Return all entries word for word, but drop any images.

Collected data:
- - - - - - -

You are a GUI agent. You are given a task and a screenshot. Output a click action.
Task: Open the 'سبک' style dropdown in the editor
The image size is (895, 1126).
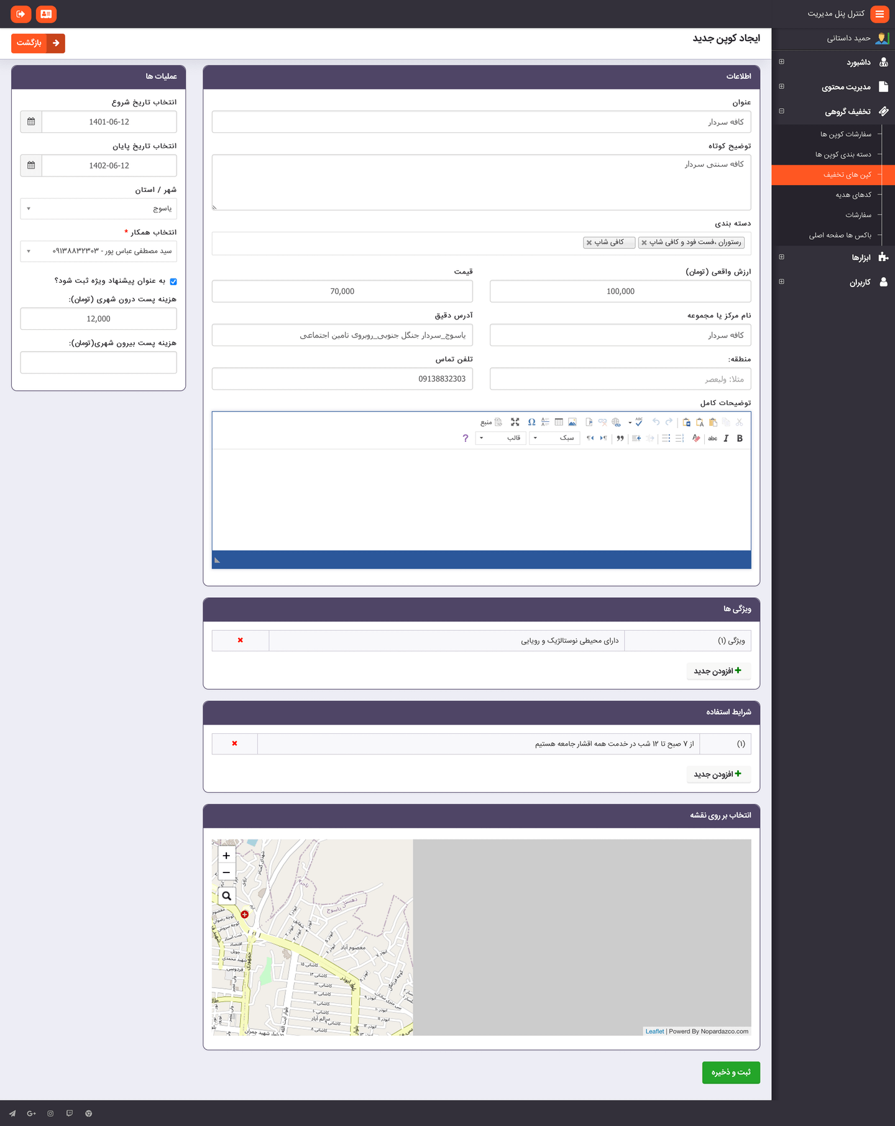click(x=554, y=438)
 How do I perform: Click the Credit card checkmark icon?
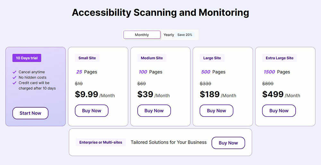[x=14, y=83]
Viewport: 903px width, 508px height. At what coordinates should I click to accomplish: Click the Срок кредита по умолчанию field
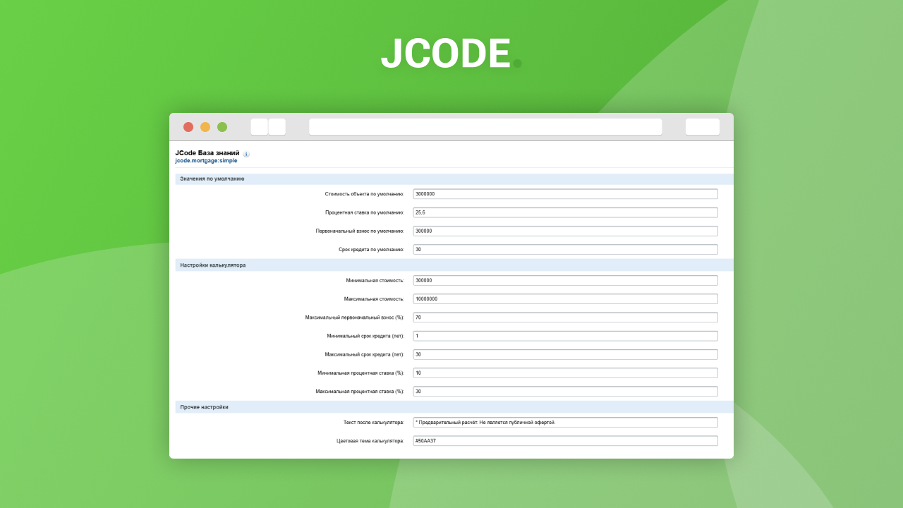pyautogui.click(x=565, y=250)
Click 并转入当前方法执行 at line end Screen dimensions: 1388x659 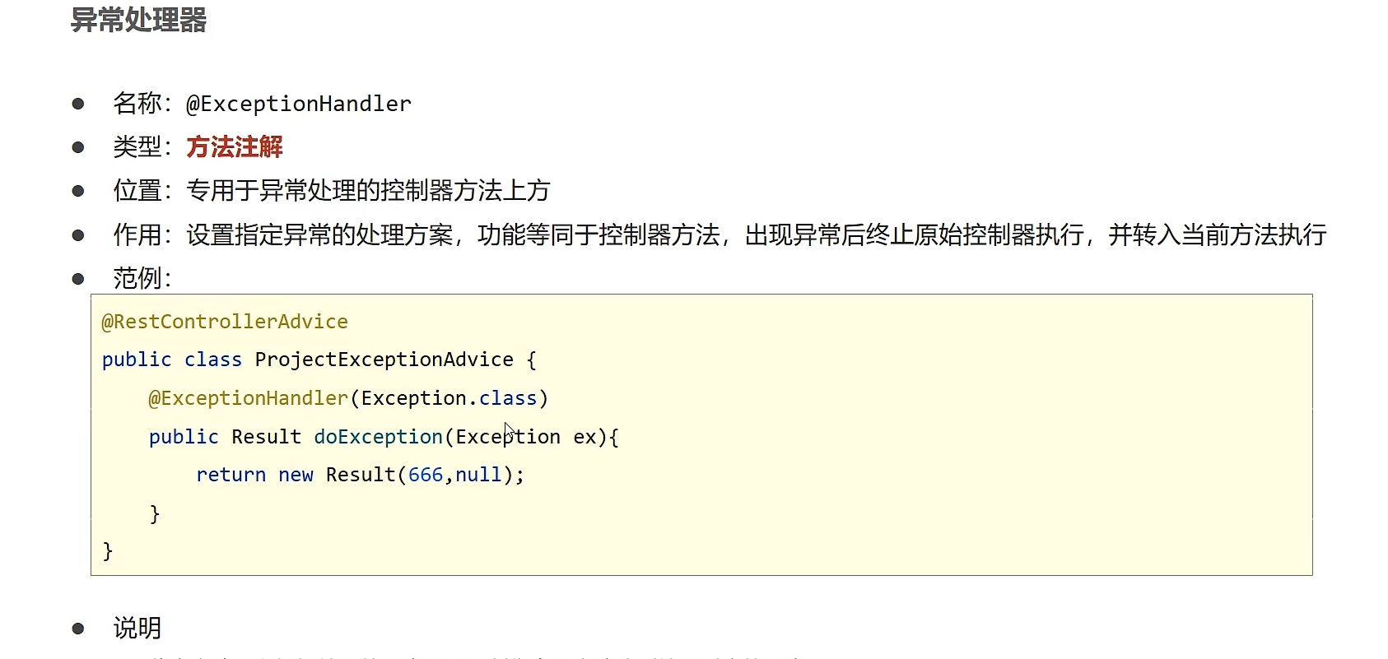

- - - - - - -

### Answer to the exercise
You are a GUI agent. You are given a task and a screenshot. Output a click action.
Task: Open the 'سبک' style dropdown in the editor
The image size is (895, 1126).
click(x=554, y=438)
 How do I perform: Click the Credit card checkmark icon?
[x=14, y=83]
Viewport: 903px width, 508px height. At what coordinates should I click to accomplish: Click the Срок кредита по умолчанию field
pyautogui.click(x=565, y=250)
Click 并转入当前方法执行 at line end Screen dimensions: 1388x659 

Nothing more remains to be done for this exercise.